It's nice that people are willing to create content on Stack Overflow so that Prosus NV can make advertising revenue from their free labor. But ultimately only a fool would trust answers from secondary sources like Stack Overflow, Quora, Wikipedia, Hacker News, etc. They can be useful sources to start an investigation but ultimately for anything important you still have to drill down to reliable primary sources. This has always been true, and the rise of LLMs doesn't change anything.

For what it's worth, the Stack Exchange terms of service do prohibit AI generated content. I'm not sure how they actually enforce that, and in practice as the LLMs improve it's going to be almost impossible to reliably detect.

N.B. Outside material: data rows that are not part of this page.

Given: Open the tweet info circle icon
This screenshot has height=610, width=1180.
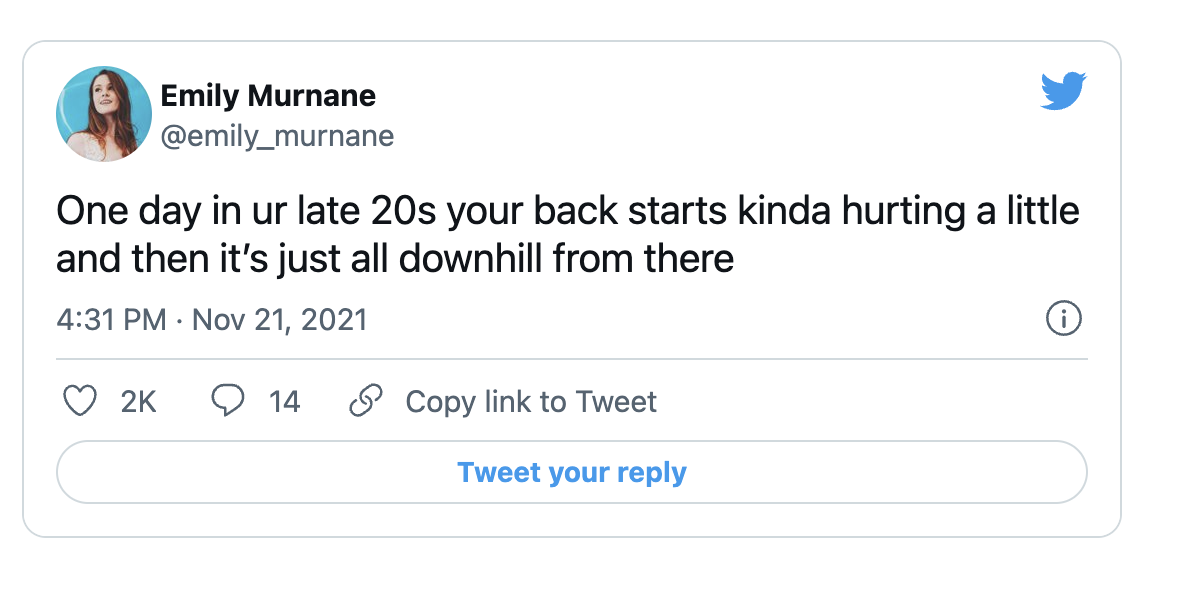Looking at the screenshot, I should point(1063,320).
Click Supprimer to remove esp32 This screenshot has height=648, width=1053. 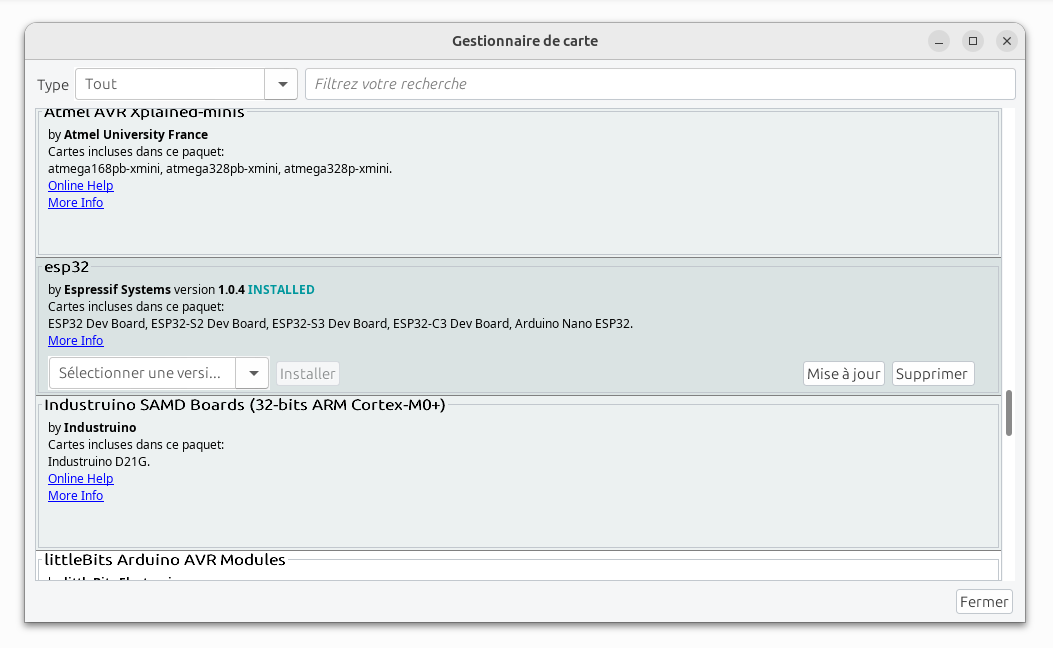(932, 374)
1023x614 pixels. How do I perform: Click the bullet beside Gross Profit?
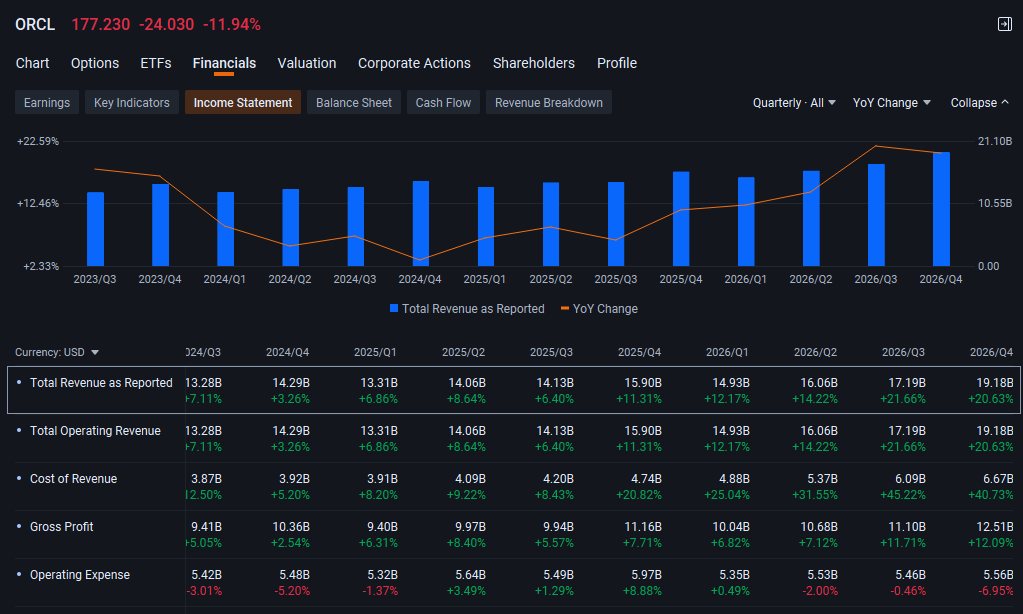pyautogui.click(x=19, y=526)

https://meta.stackexchange.com/help/gen-ai-policy


What is even more helpful than answers on S.O. are the comments. Of course it is only to begin an investigation. But who will want to clarify properly if most of the answers are LLM garbage, too many to keep up with?

It is not simply "nice", or for internet points, to take time to answer other people's questions.

Being able to pass on knowledge is the glue of society and civilization. Cynicism about the value or reason of doing so is not a replacement for a functioning structure to educate people who want to learn or to point them in the right direction.


We managed to pass on knowledge and keep civilization functioning before Stack Overflow existed. We'll be fine without it.


Not specifically Stack Overflow, but I don't think we are adapted to live in an environment where correct/useful knowledge is buried so deep in mountains of AI-generated advice which looks plausible but is in fact wrong.